Found my own answer on Wikipedia it is true.Seems to be the best plant to convert to ethanol.
Two different things - ethanol is ethanol, but cane is easier to convert.
Except that the whole point of ethanol was to have a fuel with a domestic supply. Except for Hawaii, that rules it out for the US.
I understand,nothing different about the type of ethanol as the post on 7/7/08 claims just more available from sugarcane.
Wikipedia claims sugarcane production in Florida Louisana Hawaii and Texas
unique… yes, RUM
keep 'em away from the rum supply!
yes sugar cane is grown in Fla. been there, seen it.
Sugarcane can be grown in all those places but only a small part of the whole. There is not enough land available to make a big dent in the corn-for-fuel crop IMO. Only coastal areas have enough water to support sugarcane - it won’t grow in West Texas. I imagine that there is more land sutiable for corn in those states than sugarcane, no matter what they use it for.

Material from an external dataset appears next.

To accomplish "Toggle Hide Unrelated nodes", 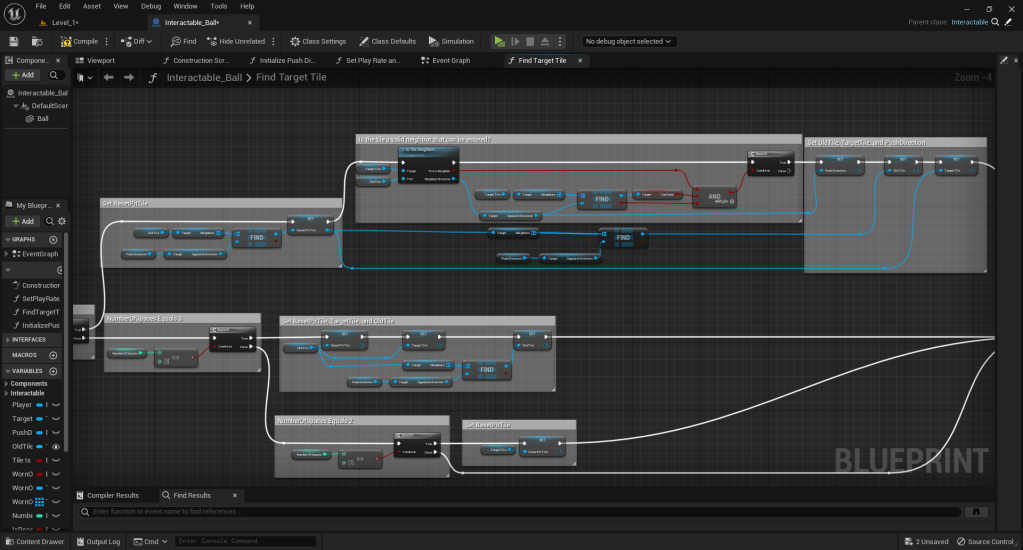I will 236,41.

It’s the sugar that gets fermented into ethanol. Clearly, sugar cane would have more sugar to convert than corn does. The upside of using corn for ethanol is that what’s left over can be used to feed cattle. Downside is trhat it can’t be used to feed people. Sugar BEETS can also be used in ethanol production, and I believe it’s more efficient than corn, but not as efficeient as sugar cane.
But yields from a grass that only needs to be planted once would deliver an average of 13.1 megajoules of energy as ethanol for every megajoule of petroleum consumed?in the form of nitrogen fertilizers or diesel for tractors?growing them. “It’s a prediction because right now there are no biorefineries built that handle cellulosic material” like that which switchgrass provides, Vogel notes. “We’re pretty confident the ethanol yield is pretty close.” This means that switchgrass ethanol delivers 540 percent of the energy used to produce it, compared with just roughly 25 percent more energy returned by corn-based ethanol according to the most optimistic studies.

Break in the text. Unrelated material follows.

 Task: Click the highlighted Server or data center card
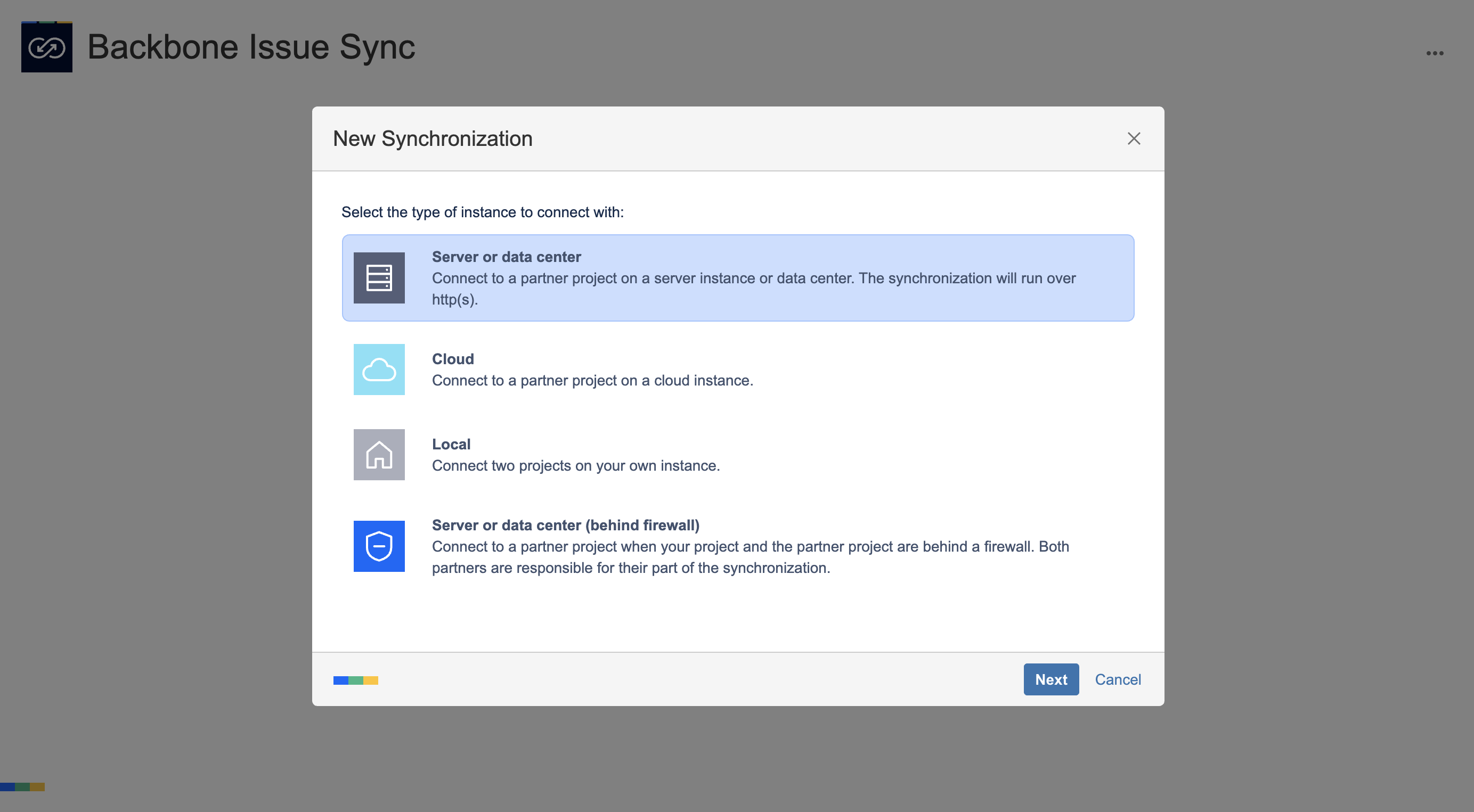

Sugar-beets can get in on this party too! They will grow almost anywhere. When gasoline gets up to $6/gallon,this stuff will all make economic sense and it will happen all by itself…
The entire “personal transportation” picture is going to change. The way we live is going to change and change rather quickly. Humans tend to resist that.

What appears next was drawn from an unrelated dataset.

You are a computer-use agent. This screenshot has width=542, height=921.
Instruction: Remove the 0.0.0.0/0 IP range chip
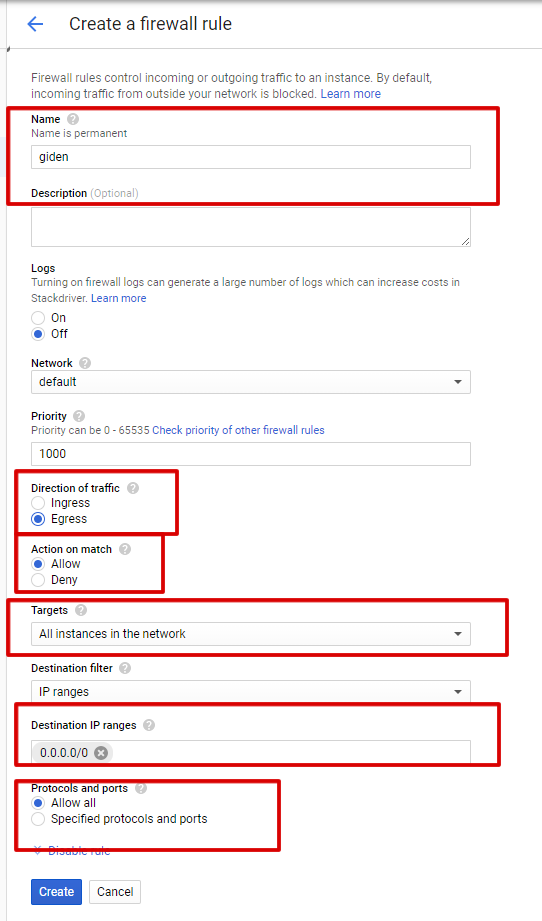[x=101, y=752]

Sugercane ethanol is a very efficient product from a total life cycle point of view. In Brazil the stuff is planted and grows without irrigation or fertilizer. The sugar readlily turns into alcohol (methanol). The waste product is used a the plant fuel, so little extra energy is used.
Unless there is plenty of land with a high rainfall and warm temperatures, sugar cane ethanol is not a good environmental product either. There are some areas of the US that are suitable, but the alternative uses for this land, such as growing rice, have to be avaluated. Brazil has less than 1/3 the US population, much lower car ownership, and the ideal climate for sugar cane. They supply 40% of their gasoline needs with ethanol.
With growing world population, all arable land will eventually have its highest value as food growing crop land. That’s why only ethanol from algea and waste agricultural materials has a long term future.
I’m sure it’s a typo - you meant ‘ethanol’, not ‘methanol’, right?
Sorry about the typo; yes it’s ETHANOL. Methanol is nasty stuff I wwould not want in my car.
Ethanol is all the same. It is a specific chemical and does not come in flavors. However it takes less energy input to produce ethanol (under the right conditions, but once it is ethanol, there is no difference.
In ten years, maybe. There are no pilot plants yet; cellulosic ethanol is still in the laboratory.
I have seen sugar cane along military highway east of McAllen, Texas.
I certainly know sugar cane. My brother-in-law retired recently after 30+ years as a cane inspector. I have spent many an hour riding around with him as he designated which fields were to be harvested next. He also gave me a tour of the plant in Cordoba, Ver. Mexico.
Mexico has a surplus of sugar, or at least the last I knew it did. The problem is no factories to produce ethanol in the quantities needed and with the cane available.